If you’ve been following my blog throughout the pandemic, you know that education has been on the forefront of my mind. I’ve spent months reading books about homeschooling. I asked homeschool friends for their opinions and recommendations. I’ve watched YouTube videos to look inside curriculum. I was contemplating homeschooling for the 2020-2021 school year and I wanted to be prepared. Jeremy and I agreed that we wouldn’t make a decision until we heard the final plan from our school district. Patience isn’t easy for me and it was a long wait before we heard from the school district on what the official plan for the school year would be.
The fateful day arrived the day before our Yellowstone vacation. We heard the distance learning plan from our school district and decided that it wasn’t for us. I love our school district. I’ve had nothing but positive experiences with the staff and teachers. No matter what option we decided for schooling this year, our boys would have been in good hands. I believe that. I hope that our kids will return to our school district in the future. When it comes down to it, I’m not a fan of digital learning for primary grades. Owen would have been issued a Chromebook with apps he needed loaded. He would have had a daily Zoom schedule. He would have been watching recorded lessons from his teacher. I applaud our the district for doing the best they can with what they’ve got. I know that teachers are working harder than ever this year.

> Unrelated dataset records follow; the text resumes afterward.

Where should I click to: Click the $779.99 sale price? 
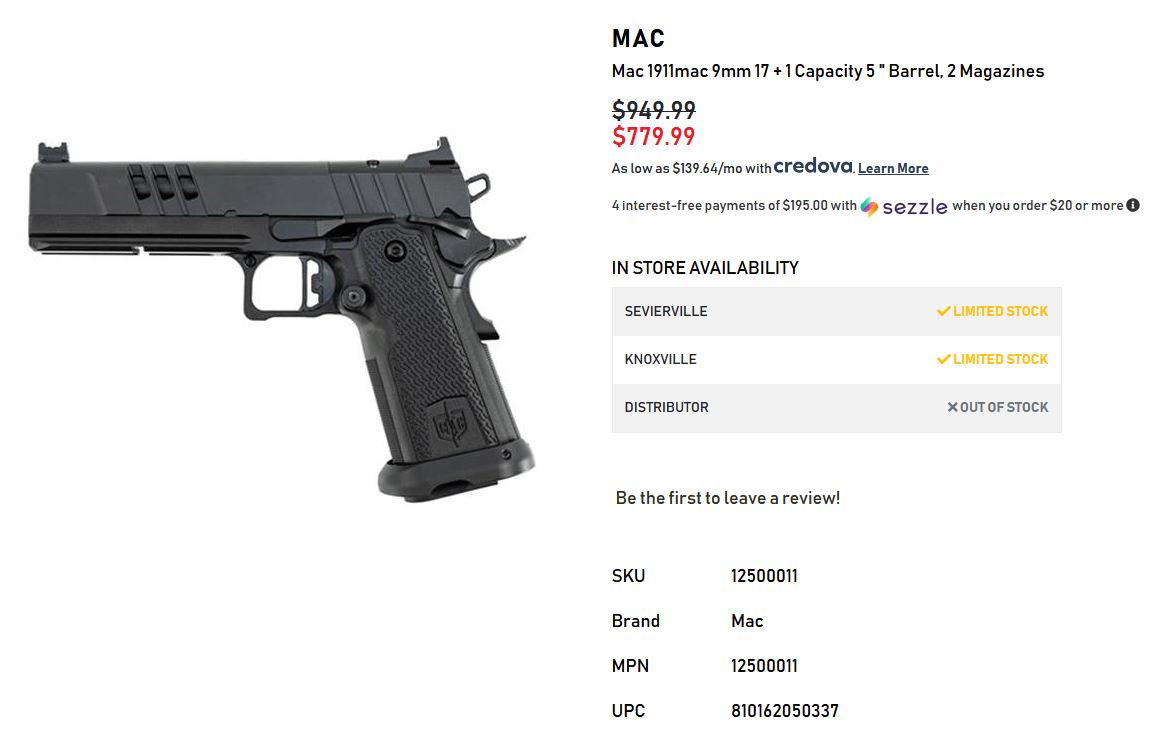[653, 136]
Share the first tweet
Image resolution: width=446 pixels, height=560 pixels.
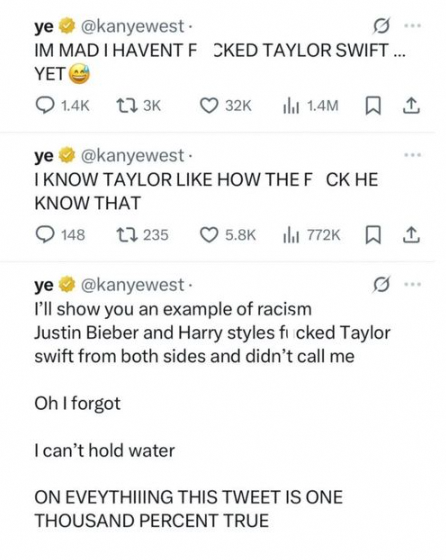point(411,106)
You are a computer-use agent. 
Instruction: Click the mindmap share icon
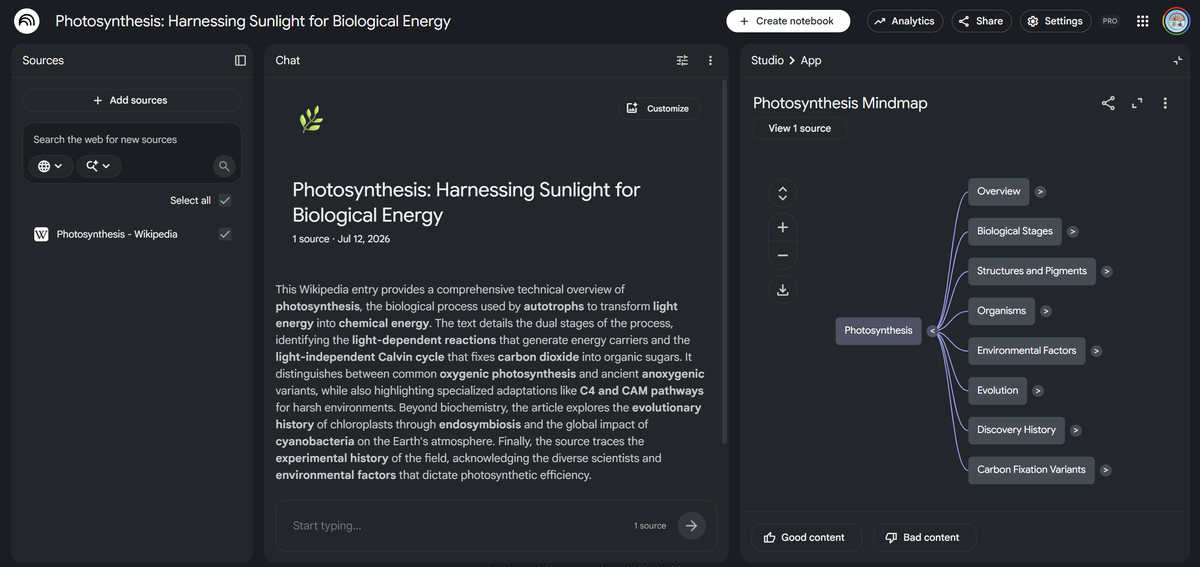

But it’s still not what I would prefer for learning. If my kiddos are going to be home with me during the day, I want flexibility over their schedule. Homeschooling allows us to move at our own pace and have outings whenever they fit best with our schedule.
Once we made the decision to homeschool Owen, it made sense that we would do the same for Graham. I’ve loved the years that our kids have spent at the Bethel Kids Learning Center. They both learned and grew so much through their time there. We’ve kept our social circles small and the idea of introducing Graham to a classroom full of kids didn’t sit well with me. Let’s be honest, daycare centers and preschools are germ factories. New procedures are in place to keep families healthy, but it still wasn’t enough for me (I say “me” because I am much more germophobic than Jeremy, but he does a wonderful job of listening and supporting my preferences). Graham has gone through 6 months of preschool at BKLC and by the end of January he will have worked through 4 different preschool/pre-k workbooks. If he has the concepts masters, I am hopeful we can start him on a gentle kindergarten program for the second half of the school year. Again, this is the bonus that homeschooling brings. We can be flexible and work at the pace that is best for each student.
After all the pro/con lists, all the research, all the prayers, we are officially homeschooling! Monday was an introduction to school day. I laid out all the school books on the counter so the kids could flip through them. We talked about our new schedule and school expectations (no pajamas being the biggest change). We did a craft and read a magazine. We took school pictures. It was a simple start to the school year. Tuesday began the official school year with textbooks open and pencils to paper. The first day went well. It was super encouraging to my soul. We can do this! The rest of the week was just as great as the first day. My confidence in this decision is growing! I am thankful for such a positive start and I am optimistic for our school year!
This school year was going to be different no matter what decision we made. I am still mourning the fact that my kids won’t have the pre-k and first grade years I would have hoped for them. I am excited about new possibilities, though. I’ve always wondered about homeschooling. Doing school from home this spring went so well that it gave me the courage to do it for this school year. Without a pandemic, I would have never tried this option. I am thankful for the ability to be home with my kids. I will admit that I have doubts and fears, but I also know that no matter what this year looked like I would have been nervous at the start. Change always makes me nervous. My nerves are a reminder to trust God. He’s got this! I believe with God’s help we will find our groove. Soon we will be established in our new normal. I will keep you posted as the great homeschool adventure unfolds!